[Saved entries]
※ ※ ※
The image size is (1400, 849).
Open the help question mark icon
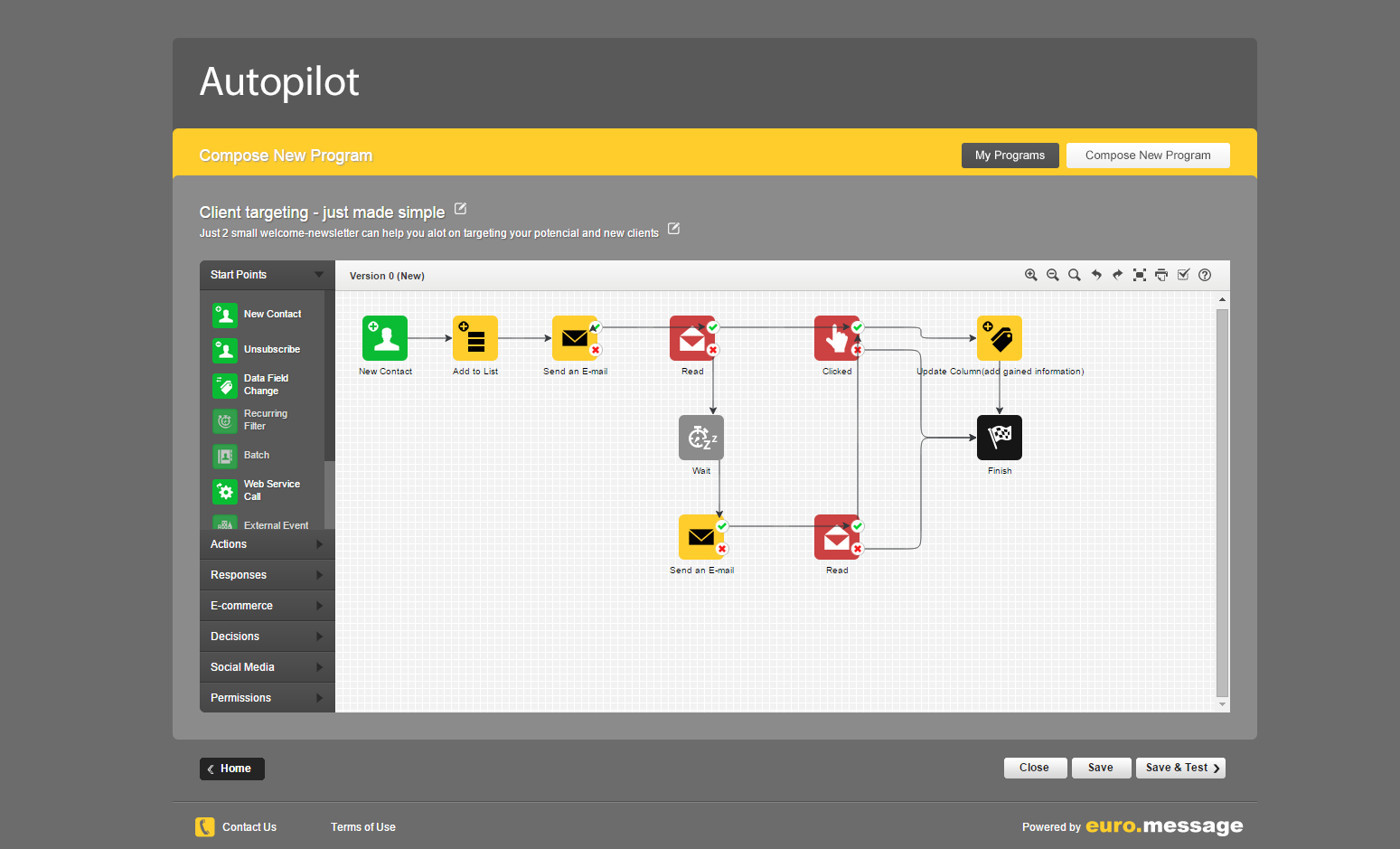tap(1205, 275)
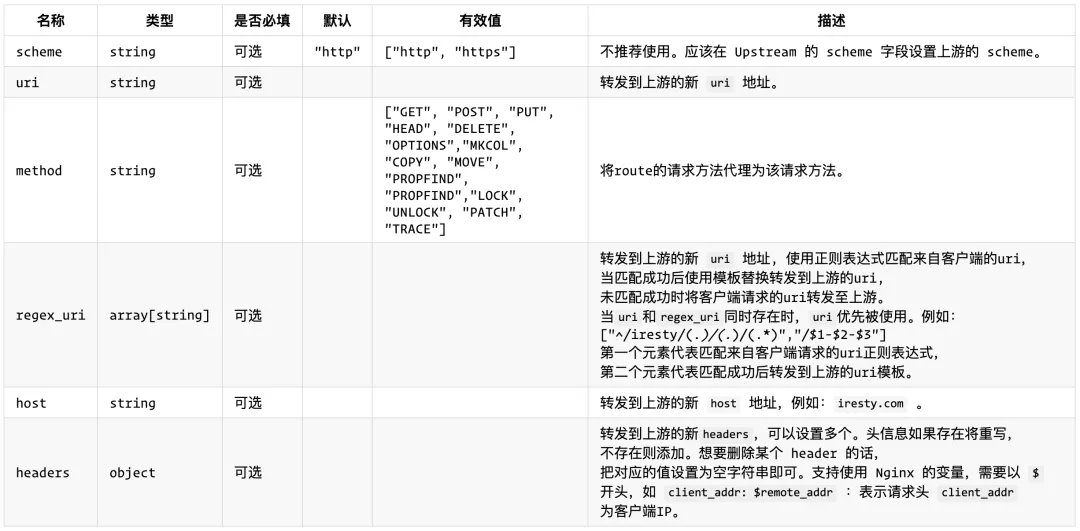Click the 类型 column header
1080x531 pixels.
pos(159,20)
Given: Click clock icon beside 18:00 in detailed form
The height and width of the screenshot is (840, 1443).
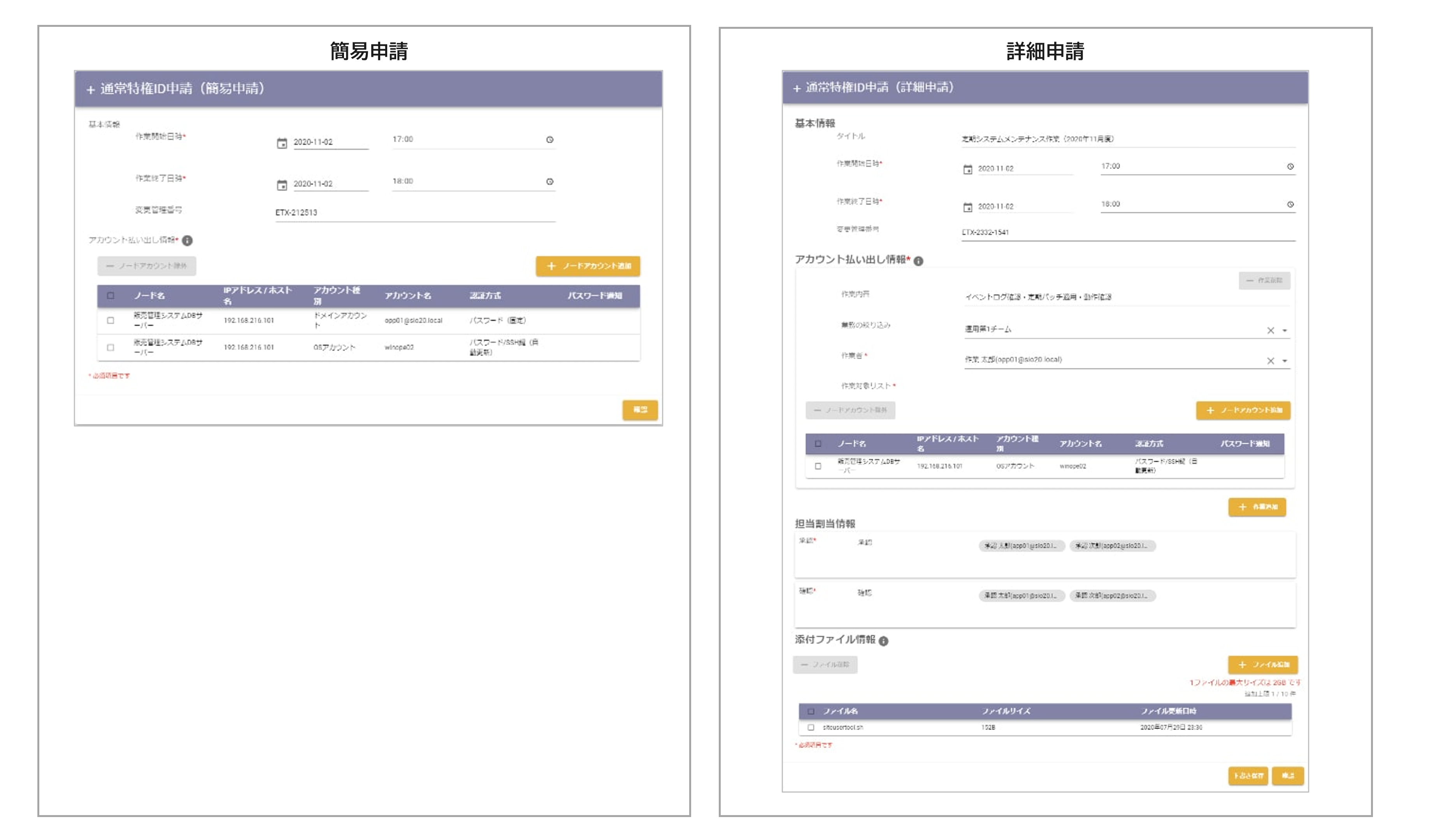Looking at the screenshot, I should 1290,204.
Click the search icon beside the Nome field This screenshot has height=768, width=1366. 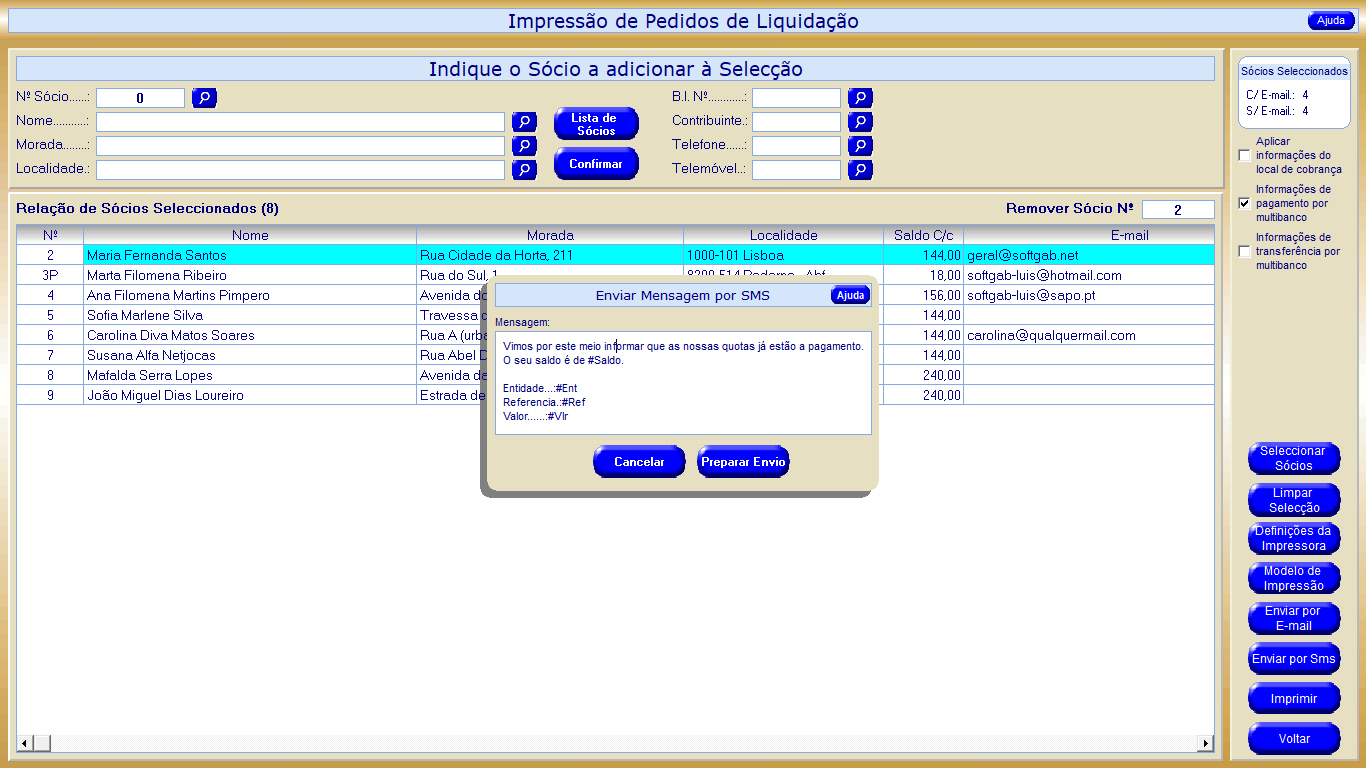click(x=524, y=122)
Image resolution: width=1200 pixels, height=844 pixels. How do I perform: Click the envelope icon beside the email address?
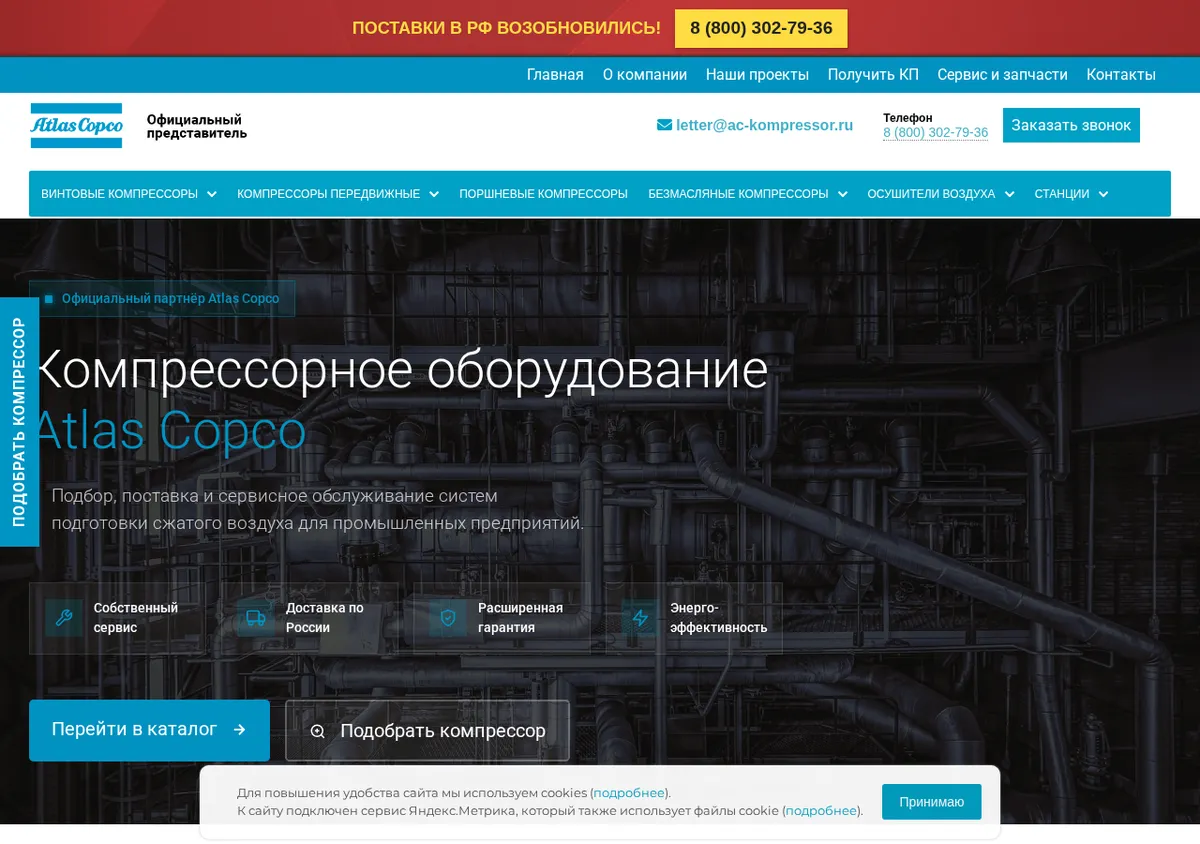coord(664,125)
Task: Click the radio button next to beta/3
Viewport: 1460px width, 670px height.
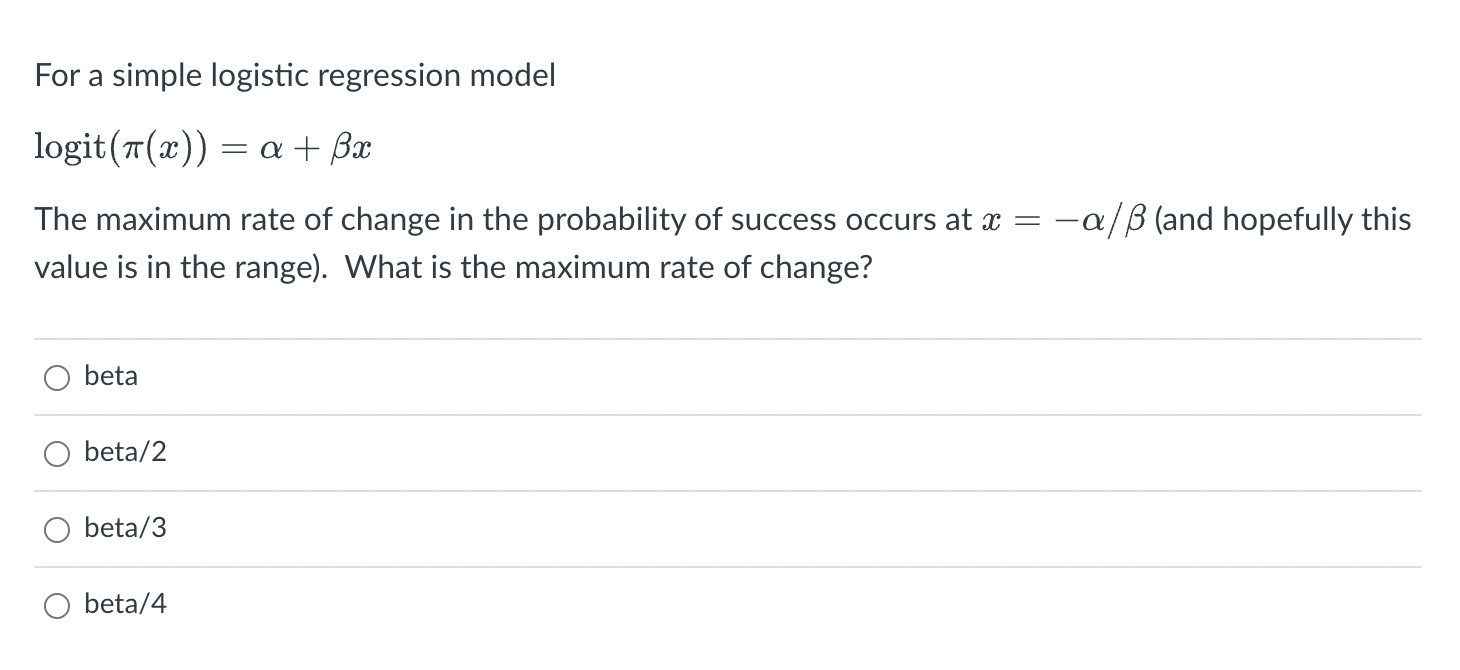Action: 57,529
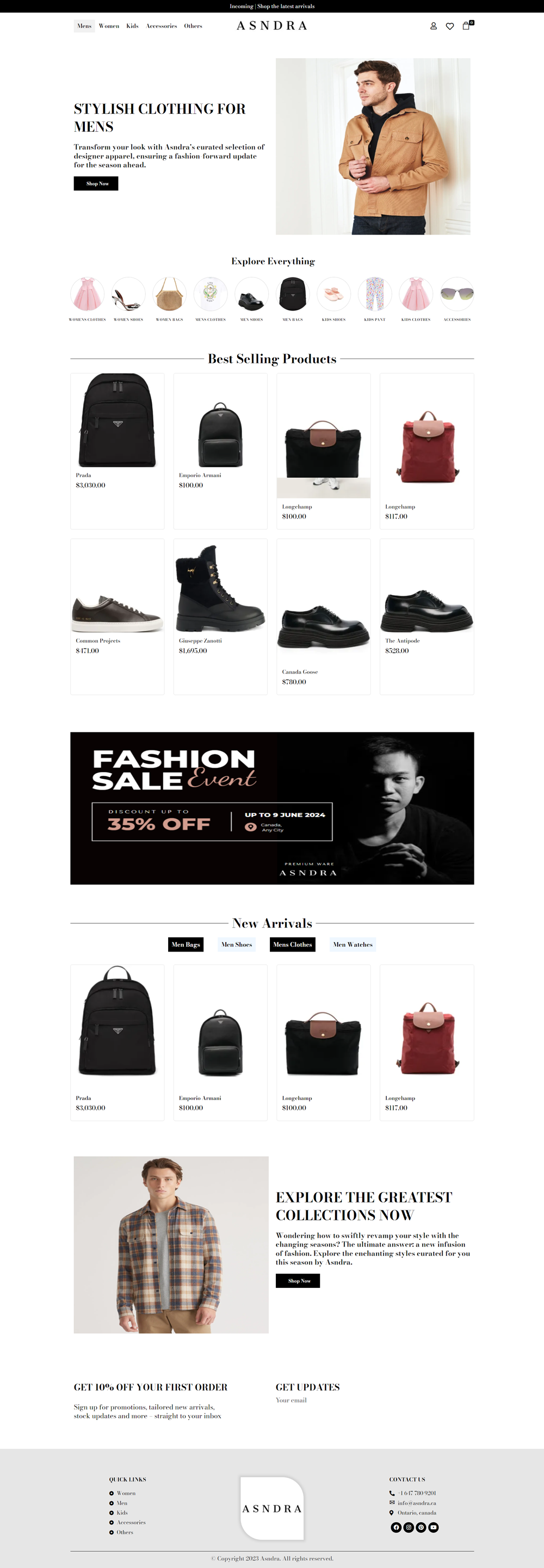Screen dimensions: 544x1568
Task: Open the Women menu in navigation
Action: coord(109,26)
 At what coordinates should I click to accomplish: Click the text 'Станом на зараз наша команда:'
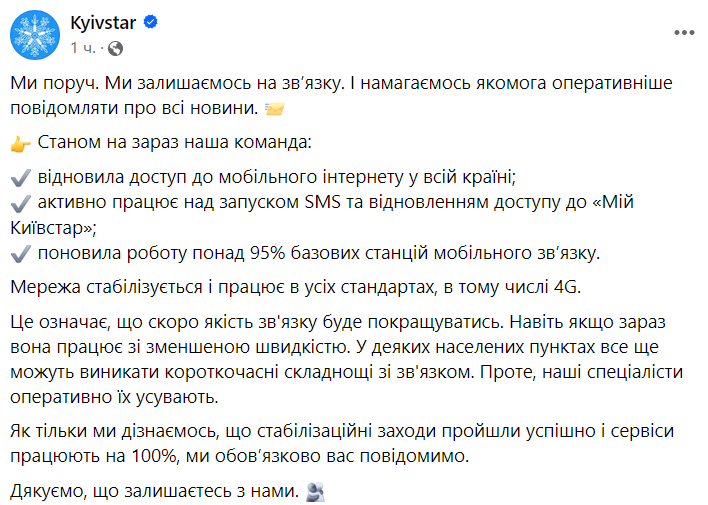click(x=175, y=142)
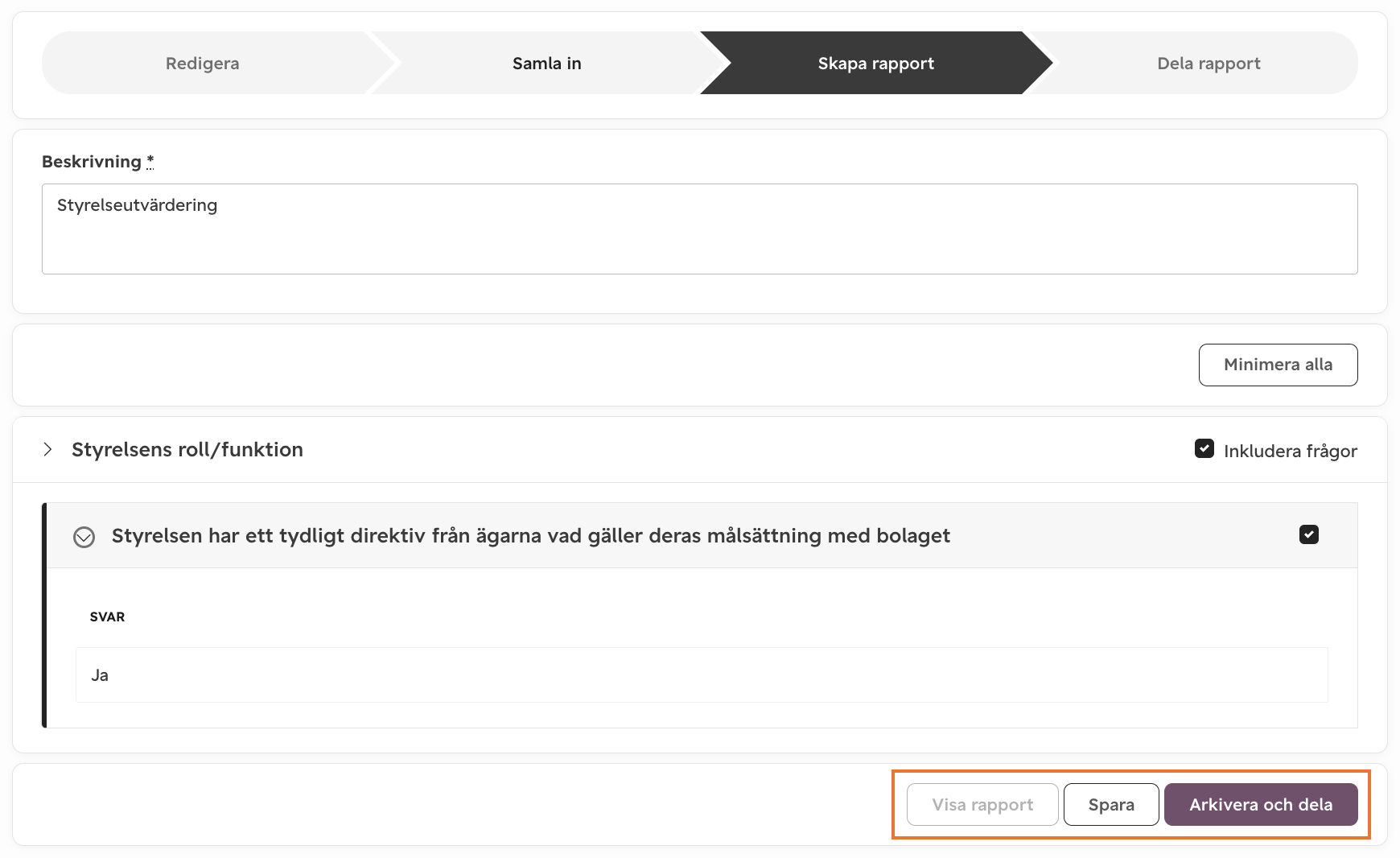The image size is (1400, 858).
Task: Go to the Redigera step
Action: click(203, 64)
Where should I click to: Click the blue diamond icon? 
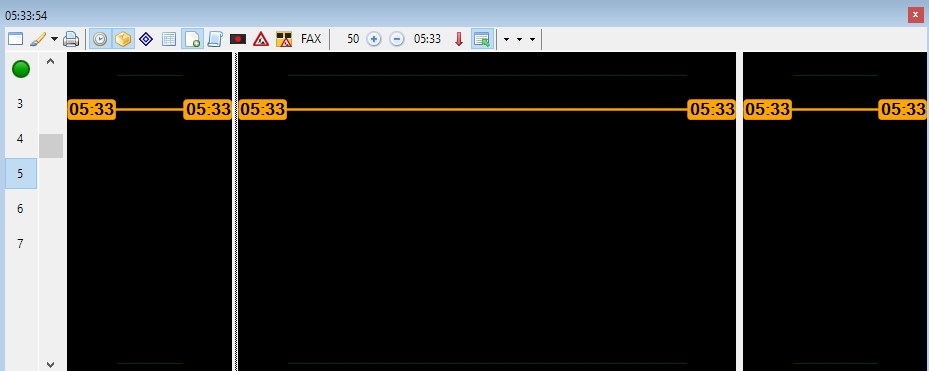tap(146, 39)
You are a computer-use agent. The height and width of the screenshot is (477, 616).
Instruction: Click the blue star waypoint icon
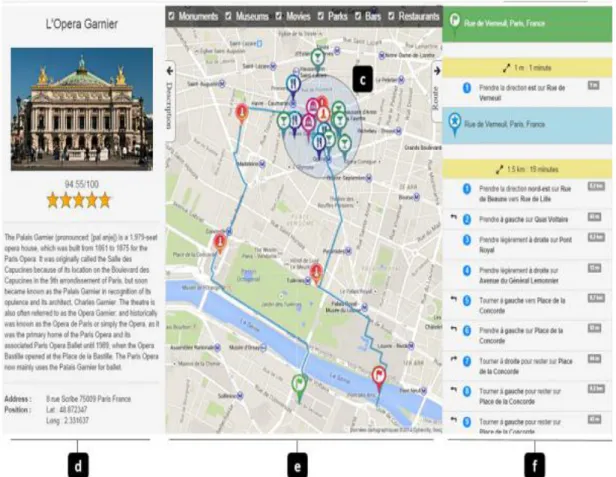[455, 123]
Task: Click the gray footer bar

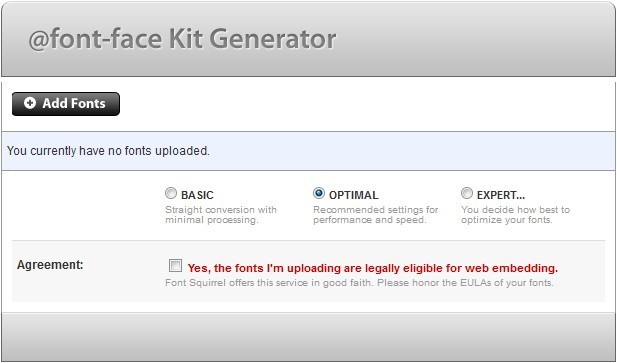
※ ※ ※
Transcription of the lines from the one with "Where should I" through the end of the entries is required, exact and with no pictures.

* **TASK OUTPUT**
Where should I click to: Click the blue diamond icon? 
tap(146, 39)
You are a computer-use agent. The height and width of the screenshot is (477, 616).
Instruction: Click the blue star waypoint icon
[455, 123]
Task: Click the gray footer bar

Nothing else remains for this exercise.